The Insolvency and Bankruptcy Code (Amendment) Ordinance, 2020

The Insolvency and Bankruptcy Code (Amendment) Ordinance, 2020

The global pandemic and subsequent lockdown has drastically effect the various business sectors. To overcome the situation Indian Govt. has introduced some relief packages in different sectors. The latest one is the Insolvency and Bankruptcy Code (Amendment) Ordinance, 2020 promulgated on 5th of June, 2020 with immediate effect. The ordinance seeks to amend the Insolvency and Bankruptcy Code, 2016. The main objective of this ordinance is to provide protection to the corporate entities that faced sudden halt in their business operation due to pandemic and consequently defaulted on their repayment obligations.

Impact of ordinance:                   

The ordinance introduces Section 10-A which suspends the operation of Section 7, 9, 10 of the Code which deals with insolvency application by financial creditor, by operational creditor and by the corporate debtor respectively for a period of 6 months. It is only applicable on the payment defaults that occurred on or after 25th March, 2020. However, Govt. can extend this period upto 1 year via notification.

Prohibition on filing insolvency application during suspension period:

The Ordinance put a ban on filling insolvency application during suspension period i.e. on or after 25th March, 2020 for 6 months and extendable upto 1 year. The extension period seems to give permanent immunity to such defaults from the Code. The Ordinance has also inserted an explanation to suggest that Section 10-A shall not have any application on defaults occurred before 25th March, 2020. Therefore creditors/ corporate are still entitled to file applications to initiate corporate insolvency resolution process for any default which have occurred before 25th March, 2020. This aspect will become

Explanation fails to specify the effect of Section 10-A after the expiry of suspension period. That situation required the judicial interpretation. This aspect may become a subject matter of litigation following the expiry of suspension period.

No distinction between Covid-19 and non-Covid-19 defaults:

The preamble of the Ordinance talks about the impact of Covid-19 on business, financial markets and economy. In opposite to that Section 10-A doesn’t link the defaults with Covid-19 pandemic. This ensures that unnecessary time shall not be spent by the parties proving whether default is related to Covid-19 pandemic before the adjudicating authority.

Ban on voluntary insolvency:

Ordinance also put ban on voluntary insolvency proceedings under Section 10 for default during the suspension period. The preamble of the Code suggests that suspension of insolvency proceedings is to prevent corporate persons experiencing distress, being pushed into insolvency proceedings.

Effect on other remedies under the Code:

The Ordinance doesn’t have impact on other remedies available under the Code such as security enforcement, recovery proceedings before the Debt Recovery Tribunal (DRT) and also contractual restructuring. Similarly the personal insolvency proceedings under the Code would continue to be available as an alternative remedy in respect of personal guarantors.

It may also be possible to proceed against corporate guarantor where the principal debtor’s default occurs during the suspension period.

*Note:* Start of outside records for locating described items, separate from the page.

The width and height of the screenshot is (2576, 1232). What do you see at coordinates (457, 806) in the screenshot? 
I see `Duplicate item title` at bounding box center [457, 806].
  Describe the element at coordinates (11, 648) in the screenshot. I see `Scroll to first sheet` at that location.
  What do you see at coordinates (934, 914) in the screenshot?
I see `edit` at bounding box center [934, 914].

Protection to directors/ partners of a corporate debtor:

Section 66 of the Code enables the resolution professional to take action against management in respect of fraudulent or wrongful trading. The Section 66(3) has been introduced by this ordinance which seems to protect the director/ partners of a corporate debtor in case of potential loss to the creditors of the corporate debtor during suspension period. Such an exemption may result in directors/partners of corporate debtors engaging into unlawful and illegal measures.

Conclusion:

Ordinance provides short term relief to businesses affected by the Covid-19 pandemic. The ordinance appears to encourage creditors to adopt alternative mechanisms such as restructuring, one time settlement and change in ownership etc. The amendment seeks to protect the persons/entities who are genuinely adversely impacted because of Covid-19 from being dragged to bankruptcy proceedings for the reasons that were beyond their control.